Archaeologists have still not hired Bingham, however. On the one hand, no trained archaeologist was interested in this unusual field of research. On the other hand, Bingham found them simply superfluous. After all, anyone can pick up artifacts and bones from the floor, whether they are studying or not. For the expedition participants he wrote leaflets with the most important techniques – loosely stapled sheets on which he explained how the packing lists for the catering were organized or which hygiene measures had to be observed when setting up a camp.

Hiram Bingham III .: The American later went into politics.  (Source: ullstein bild / Granger, NYC)Hiram Bingham III .: The American later went into politics. (Source: Granger, NYC / ullstein bild)

He also included information on the correct collection of artifacts in the leaflets. “Don’t be afraid to take copious amounts of notes,” recommends Bingham. On site, however, it was quickly over with every care. The thick vegetation over the ruins was not carefully cleared by hand. Instead, the helpers soaked the undergrowth with fire accelerator and let the flames do the job.

The brute method saves “time, patience and curses,” enthused Bingham’s assistant Ellwood Erdis. When workers found several graves in a cave, but this was populated by blood-sucking vampire bats, they unceremoniously lit a fire with the dry mummy bandages. Unfortunately, the bones are now badly charred, Bingham noted succinctly.

Disappointed with Machu Picchu

Everything was collected that could consolidate its reputation as a “discoverer” back home in the USA: a random compilation of ceramics, bones, jewelry without any context, but also exotic animals and plants from the region – and lots of photos. The most popular motif: the smart Hiram Bingham, mostly leaning casually against a rock, the rifle loosely slung over one shoulder. If you look at it today, you are immediately reminded of a screen hero of the eighties: Indiana Jones.

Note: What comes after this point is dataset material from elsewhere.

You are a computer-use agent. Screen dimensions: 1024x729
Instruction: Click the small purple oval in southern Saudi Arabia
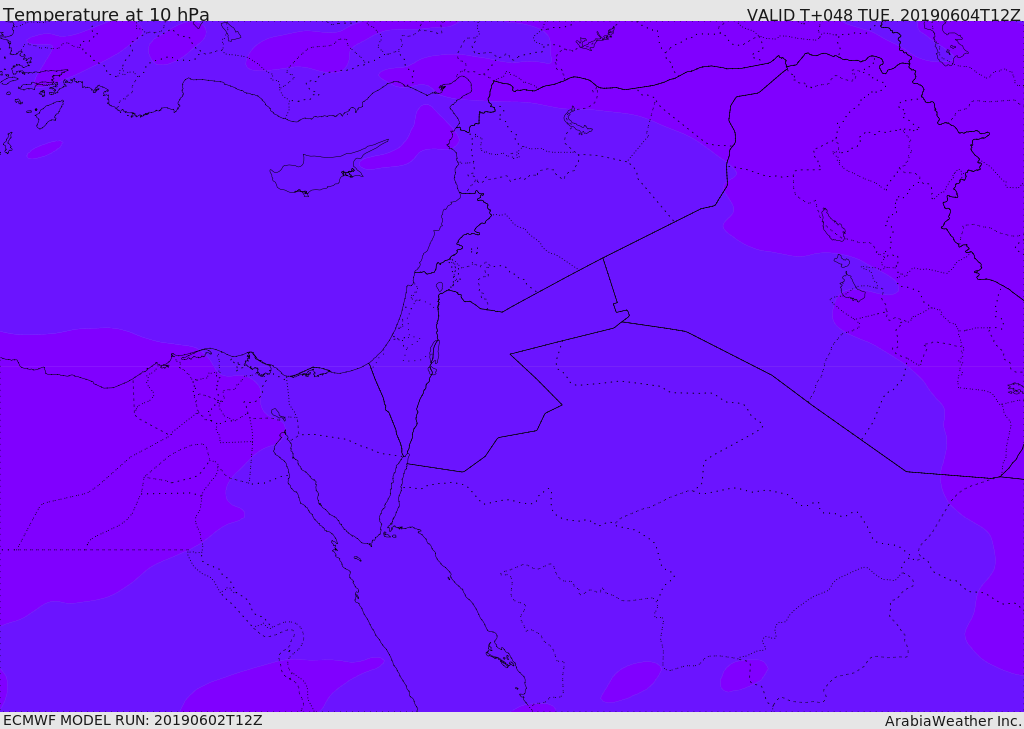pos(631,681)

When it gradually became known that Machu Picchu is not Vilcabamba at all, but merely a royal residence, and that he was not the first, but only one of many explorers who set foot in the ruined city over the centuries and reports as well as leaving cards, Bingham quickly lost interest.

The self-proclaimed adventurer liked to compare himself to Christopher Columbus. He was not the first person to discover North America, and yet everyone would celebrate him as that person – because he finally made the continent known in Europe.

Bingham’s new passion was flying. When the First World War began, Bingham enlisted as a pilot in the US Army Air Force. His success as a commander in France, his reputation as a daring explorer and the money from his wife, with whom he now had seven children, ensured that he could get into politics after the war. In 1924 he became governor of the US state of Connecticut – for a day before moving to the Senate, where for a few years he ran obscure politics and windy business with lobbyists.

Nevertheless, he did not have the entry in “Who’s Who” changed. Until his death, the job title read what Hiram Bingham III. after reading Rudyard Kipling’s poems, set out to become: Discoverer.